One would think that this isn't a big deal, and people don't really care that much what you did in the past and are only looking for the current thing, but upon pondering, I've found that I and many others are tempted to buy something, even more expensive or worse quality if it is from a brand they are used to buy from. I look around this room and only see Sony and Microsoft stuff (excluding the monitor which is a Samsung). All the other gadgets (tv, console, video, mouse, keyboard, digital camera, etc, etc) are from either the other two brands.
Bottom line, I don't think being picked up by a big portal is a good thing. It may help on the current game, but leaves a hole in the wall for the following ones.
Bruno
Dexterity
04-25-2004, 08:50 AM
The paradigm I tend to like best is Jay Abraham's (www.abraham.com) model of building a business that's analagous to the Parthenon. So you don't just have one pillar holding up the roof -- you build a stable base first and then add more and more pillars.
So my stable base is direct sales, but I also add other pillars, i.e. other streams of income, such as licensing and publishing. The risk I see in the portal model is that it jumps to building pillars before laying a solid enough foundation. A little shake, and the pillars come falling down along with the roof. My various pillars will crack and fall at some point, but I can always add new pillars as long as the base remains sturdy. Another book that espouses this model is Robert Allen's Multiple Streams of Income.
My wife, Erin, has been following the same paradigm with her business, also basing it around multiple streams of income. She started with web consulting (making web sites for small businesses) and used that as her stable base to build her own web site. She built a vegetarian web site (www.vegfamily.com), filled it with content, built a newsletter mailing list, and put up a message board. She began selling books on the site via Amazon's affiliate program (pillar 1). Then she started selling advertising on the site (pillar 2) and selling featured promotions in her newsletter (pillar 3). Then she joined the Vitamix.com affiliate program (pillar 4), which has done extremely well for her. Then she wrote her own book, self-published it, and began selling it through her site (pillar 5). She's already on her 5th or 6th printing now. Then she began selling her book wholesale to niche bookstores and natural foods stores (pillar 6). Then she signed up with three different distributors to get her book into mainstream stores (pillar 7) and also started selling her book through Amazon.com (pillar 8). Finally, she added a donations button to her site (pillar 9). At one point she was also selling vegan chocolates, gift baskets, and other items through her site, but those pillars eventually cracked and were replaced by others. Now she's beginning work on a new book that will eventually generate even more streams of income.

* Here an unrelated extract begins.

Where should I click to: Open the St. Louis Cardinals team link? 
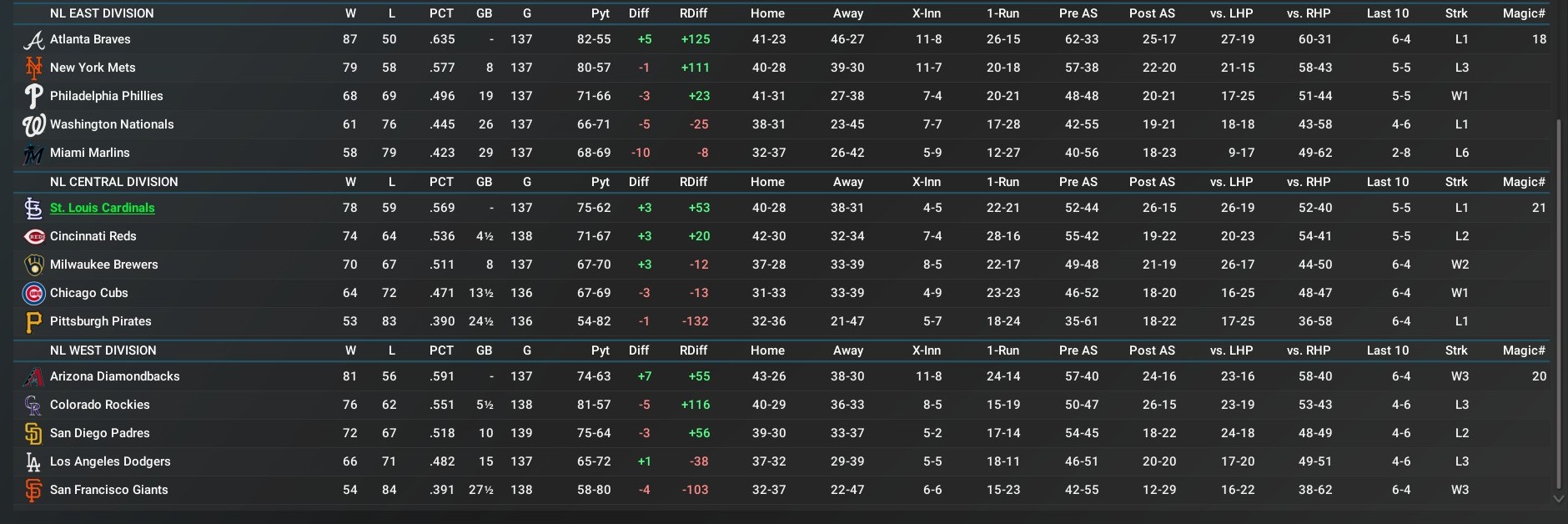[102, 208]
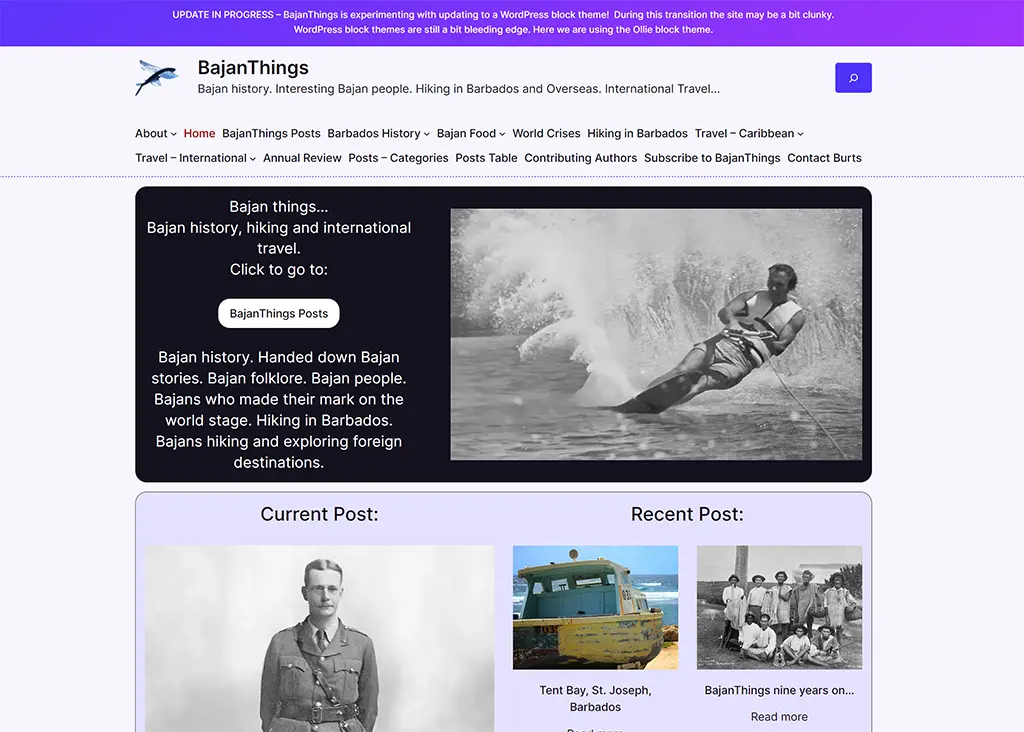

The nice thing about this Parthenon model is that once you have your stable base, you can afford to take some risks. You can just keep trying new things to see what works, all the while having a secure income. Your risk is lowered because your income isn't dependent on any single source. Our different streams of income are constantly in flux. One month my wife will sell hundreds of books but little advertising, and the next month it might flip-flop. And then suddenly she'll get an affiliate check that's much bigger than expected, or a distributor will place a new order.
BongPig
04-26-2004, 02:53 AM
This is an issue ive been trying to get straight in my head for a while now. Steves Parthenon model suggestion has been my gut feeling. Generate your own independent sales, and only once you're happy with this 'base' should you go via portals.
I dont know about anybody else, but this makes me much more comfortable regards the way forward.
princec
04-26-2004, 04:29 AM
Unfortunately the old way of building the stable base would appear to be writing a whole bunch of games and starving for 4 years.
Cas :)
Justiciar
04-26-2004, 06:47 AM
Originally posted by Dexterity
The paradigm I tend to like best is Jay Abraham's (www.abraham.com) model of building a business that's analagous to the Parthenon. So you don't just have one pillar holding up the roof -- you build a stable base first and then add more and more pillars.
Steve, what resources did you get from Abraham? What initially caused you to start looking for and thinking about this strategy?
Anthony
Dexterity
04-26-2004, 07:33 AM
Originally posted by Justiciar
Steve, what resources did you get from Abraham? What initially caused you to start looking for and thinking about this strategy?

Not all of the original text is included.